• Task to complete:
Copy exactly the lines from the start of the material through the line with "Task: Click the Project panel search field". Pictures stay out of the copy.

----- Data for analysis -----

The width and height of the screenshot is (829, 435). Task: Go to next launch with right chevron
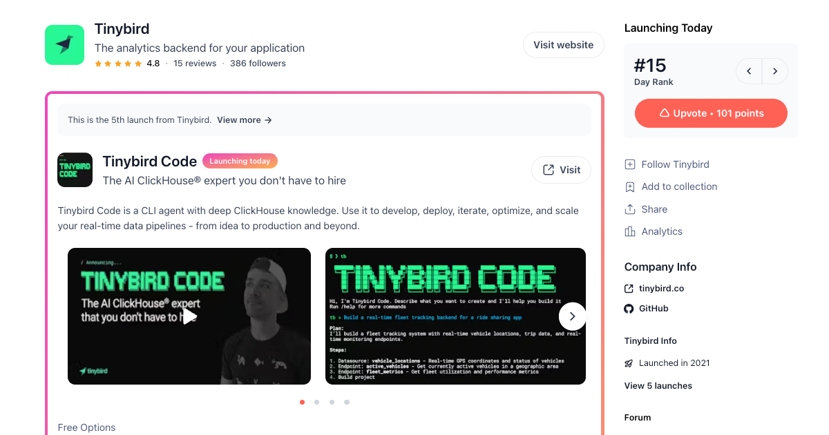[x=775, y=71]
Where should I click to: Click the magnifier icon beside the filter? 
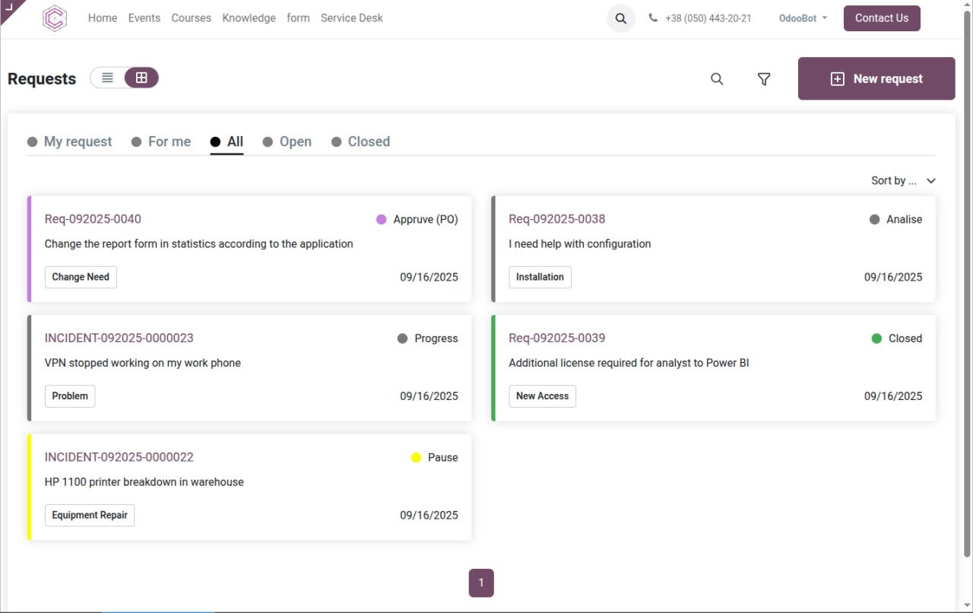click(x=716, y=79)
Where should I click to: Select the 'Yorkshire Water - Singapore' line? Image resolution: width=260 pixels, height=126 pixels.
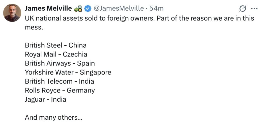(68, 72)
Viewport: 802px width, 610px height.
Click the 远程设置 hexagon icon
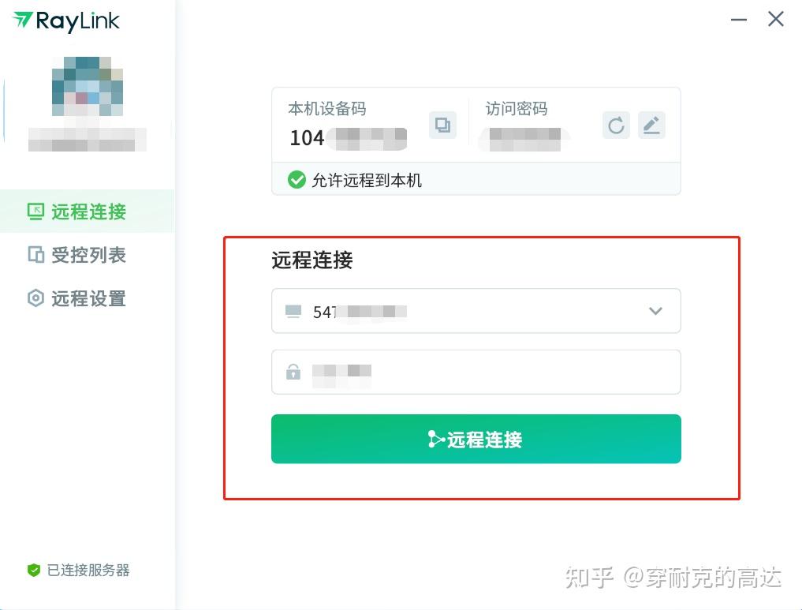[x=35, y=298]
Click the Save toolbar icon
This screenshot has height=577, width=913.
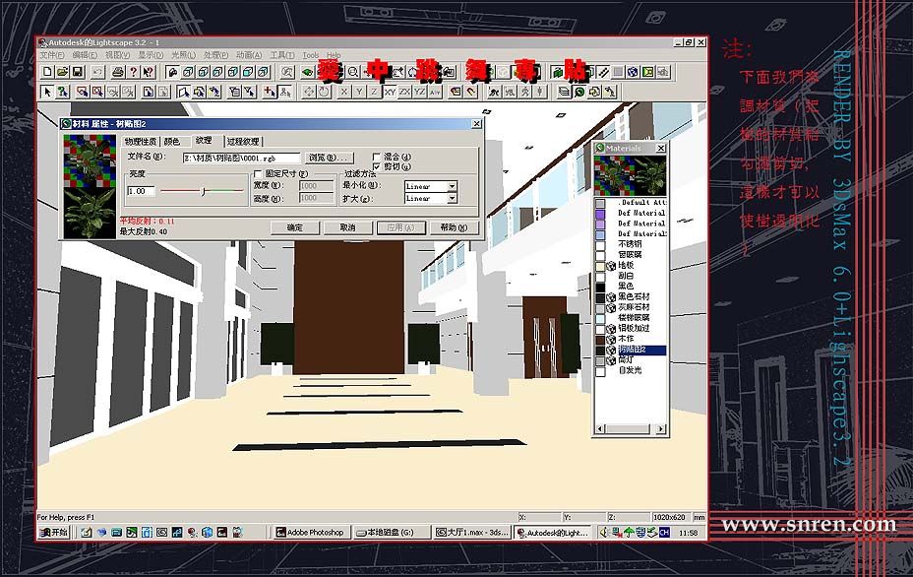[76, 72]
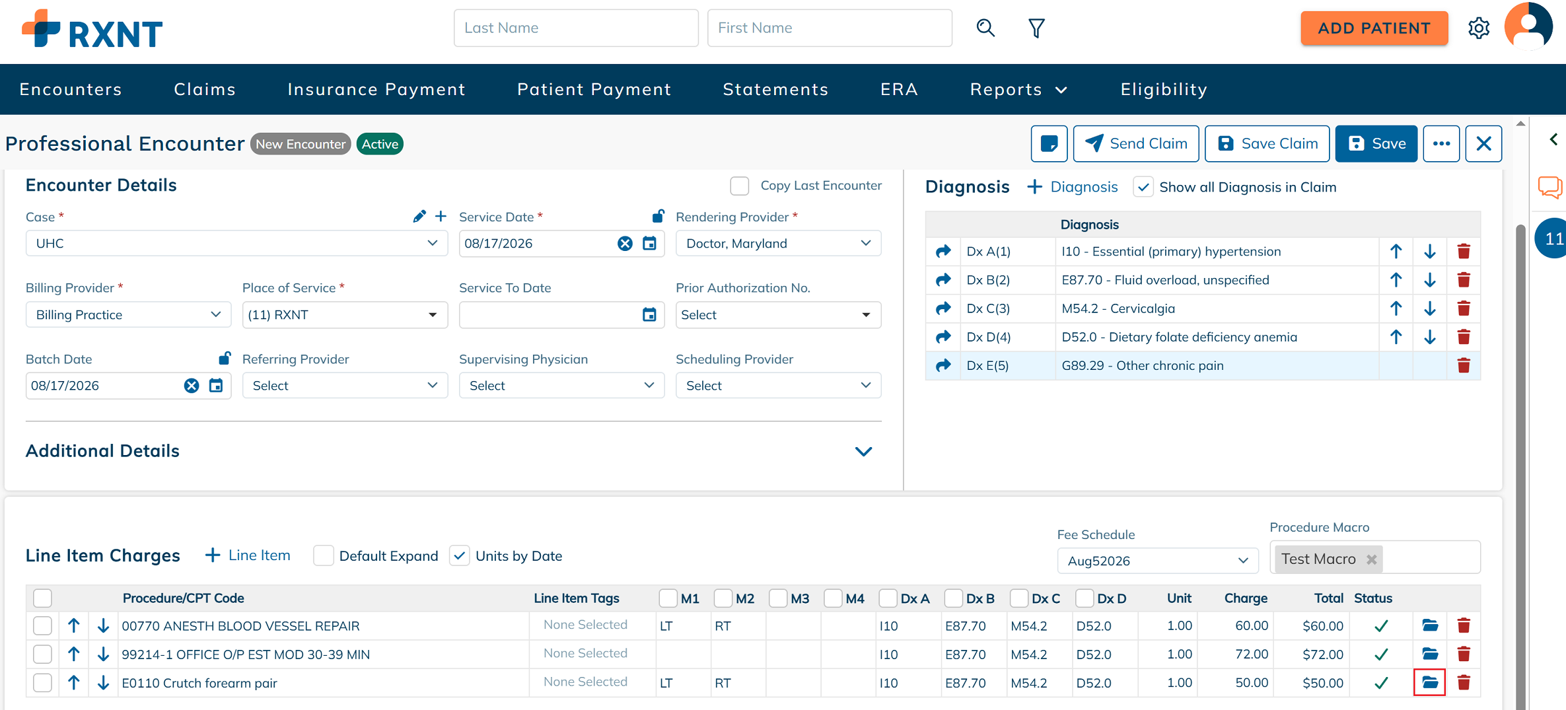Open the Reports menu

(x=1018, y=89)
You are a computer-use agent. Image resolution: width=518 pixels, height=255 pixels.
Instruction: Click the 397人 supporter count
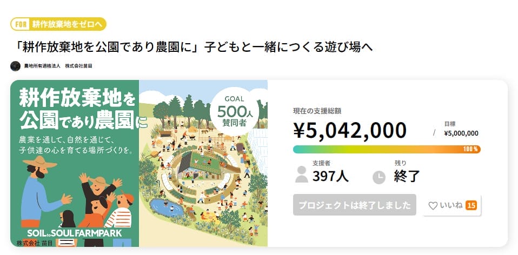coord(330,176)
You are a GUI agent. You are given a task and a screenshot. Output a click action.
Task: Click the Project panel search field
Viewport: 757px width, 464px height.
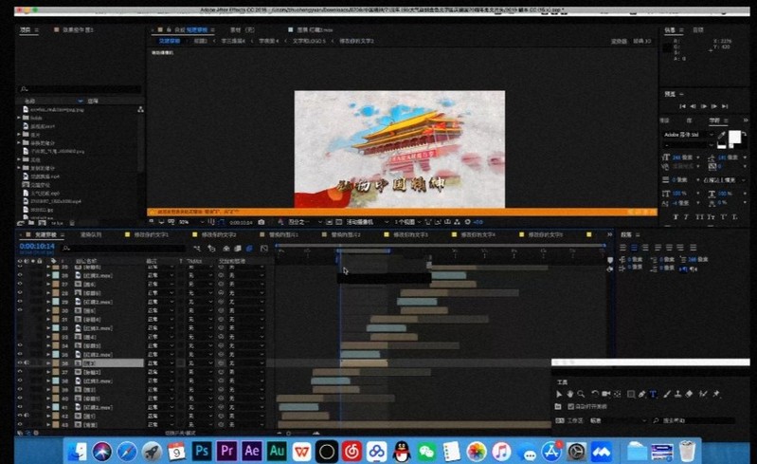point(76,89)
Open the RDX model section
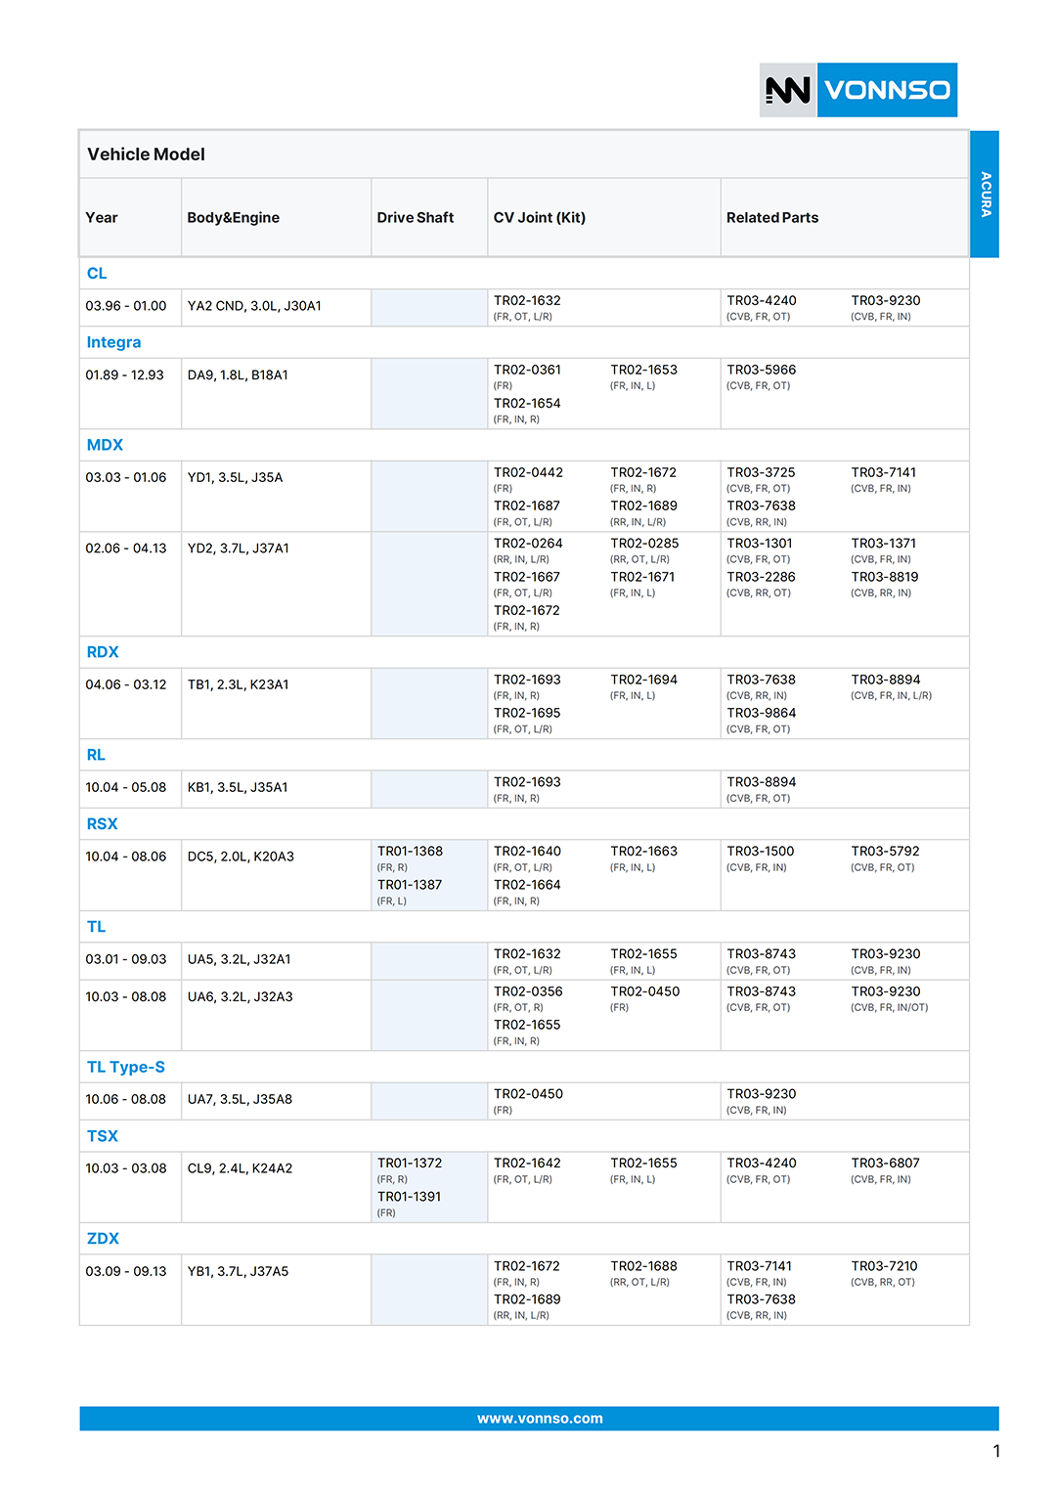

-----

• Output of the exercise:
The width and height of the screenshot is (829, 435). Task: Go to next launch with right chevron
[x=775, y=71]
Where should I click to: Click the magnifier icon beside the filter? 
click(x=716, y=79)
Where should I click to: Select the 'Yorkshire Water - Singapore' line? Image resolution: width=260 pixels, height=126 pixels.
(68, 72)
Viewport: 802px width, 610px height.
Click the 远程设置 hexagon icon
[x=35, y=298]
Click the Save toolbar icon
This screenshot has height=577, width=913.
[76, 72]
Open the Reports menu

(x=1018, y=89)
You are a computer-use agent. Image resolution: width=518 pixels, height=255 pixels.
Instruction: Click the 397人 supporter count
coord(330,176)
You are a GUI agent. You are given a task and a screenshot. Output a click action.
Task: Click the Project panel search field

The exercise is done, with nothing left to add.